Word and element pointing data
══════
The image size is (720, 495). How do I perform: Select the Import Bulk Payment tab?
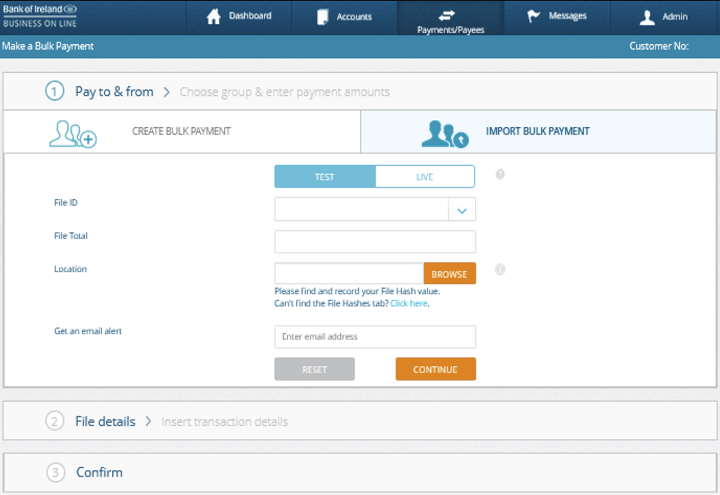(x=537, y=131)
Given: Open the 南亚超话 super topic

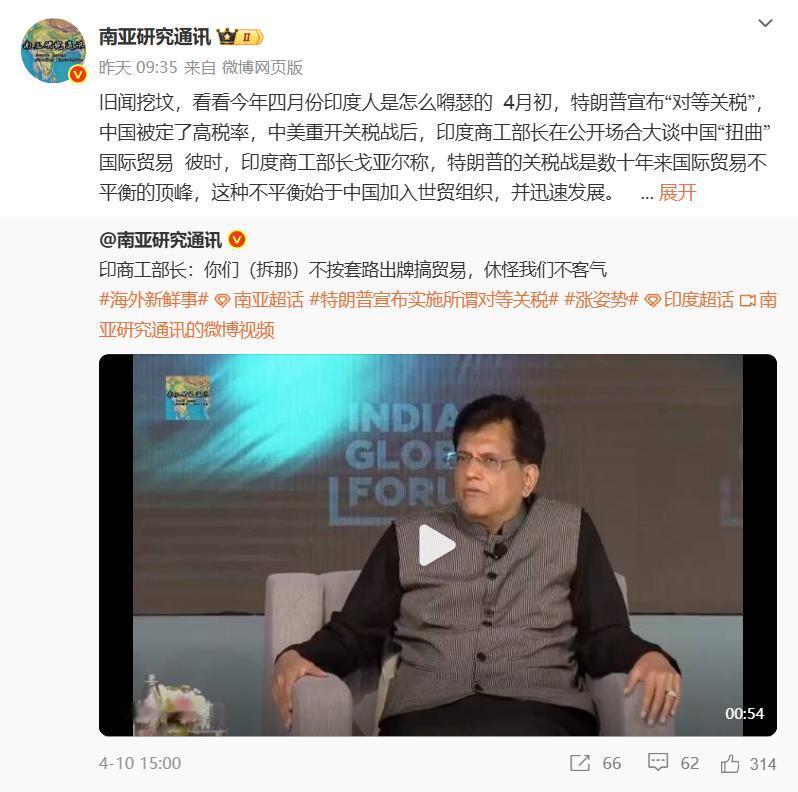Looking at the screenshot, I should pos(259,300).
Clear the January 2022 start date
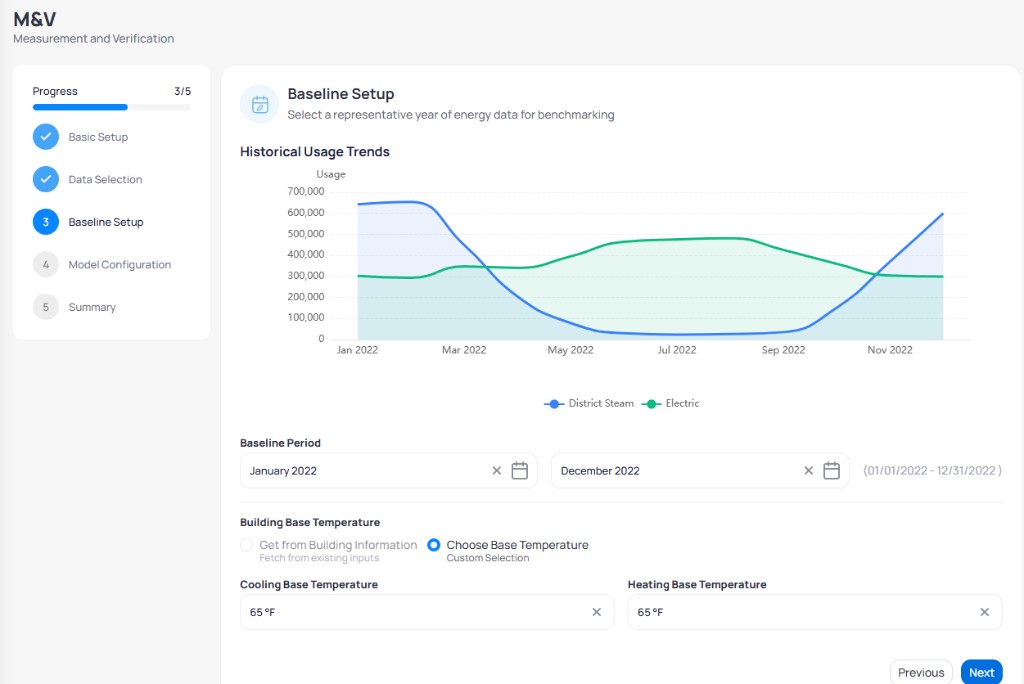1024x684 pixels. click(x=496, y=470)
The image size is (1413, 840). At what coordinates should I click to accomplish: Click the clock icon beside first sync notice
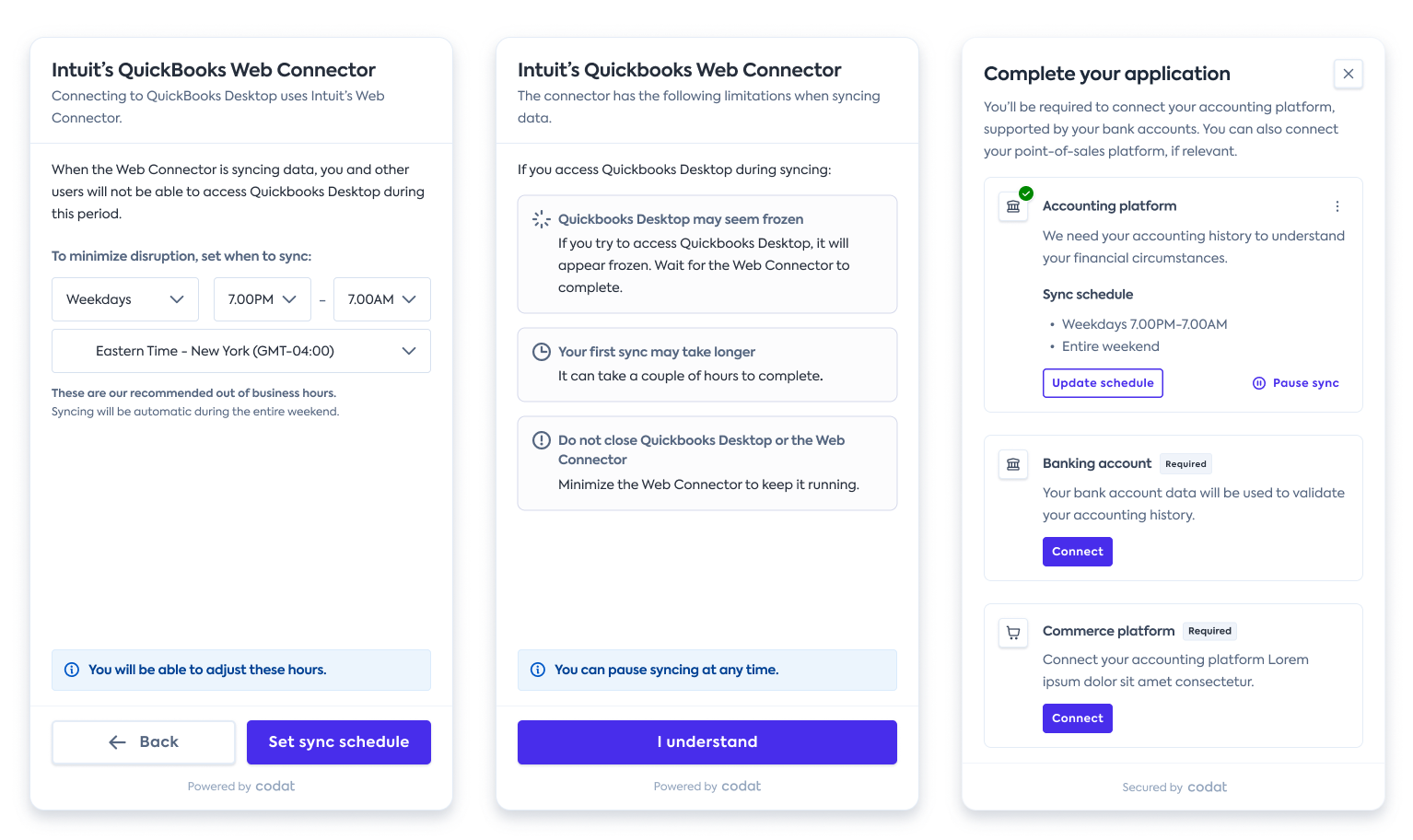[541, 352]
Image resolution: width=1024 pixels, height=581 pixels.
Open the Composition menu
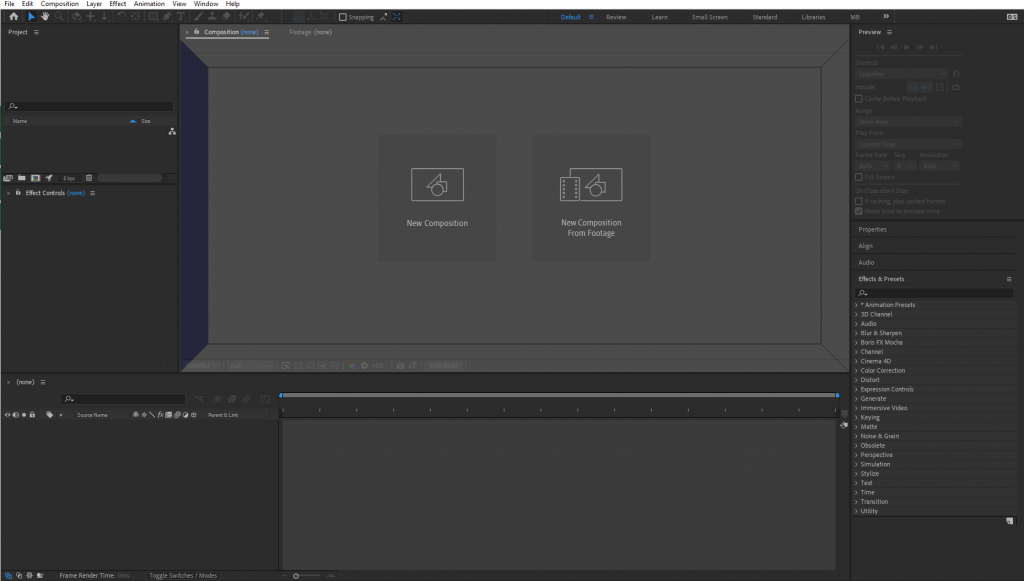59,4
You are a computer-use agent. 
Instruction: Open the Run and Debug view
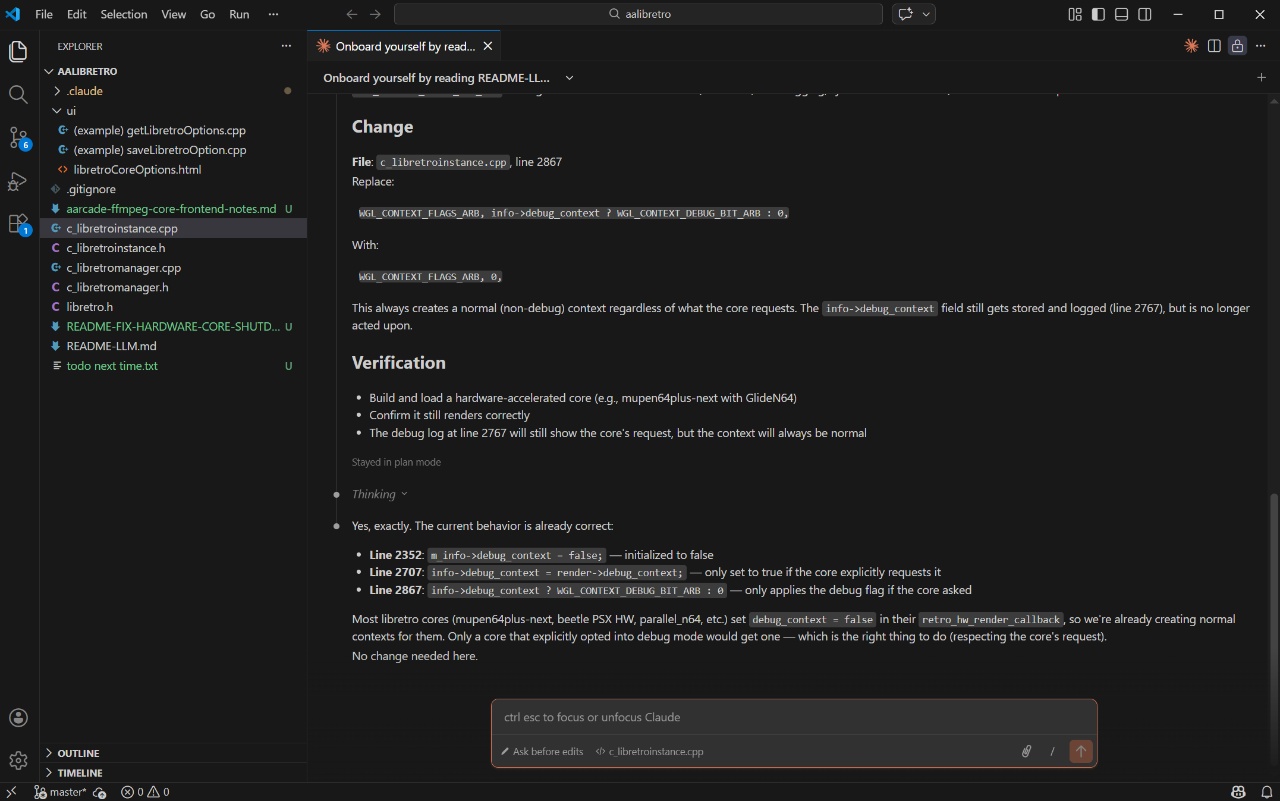click(17, 181)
══════
→ **What is asked**
Write out the lines of this data as a JSON list of strings, one string for each line, skipping blank lines and leaving the pictures out.

→ **Exercise output**
[
  "The image size is (720, 495). How do I perform: Select the Import Bulk Payment tab?",
  "(x=537, y=131)",
  "Given: Open the 南亚超话 super topic",
  "Looking at the screenshot, I should pos(259,300).",
  "Clear the January 2022 start date",
  "1024x684 pixels. click(x=496, y=470)",
  "The image size is (1413, 840). At what coordinates should I click to accomplish: Click the clock icon beside first sync notice",
  "[541, 352]",
  "Image resolution: width=1024 pixels, height=581 pixels.",
  "Open the Composition menu",
  "59,4",
  "You are a computer-use agent. ",
  "Instruction: Open the Run and Debug view",
  "click(17, 181)"
]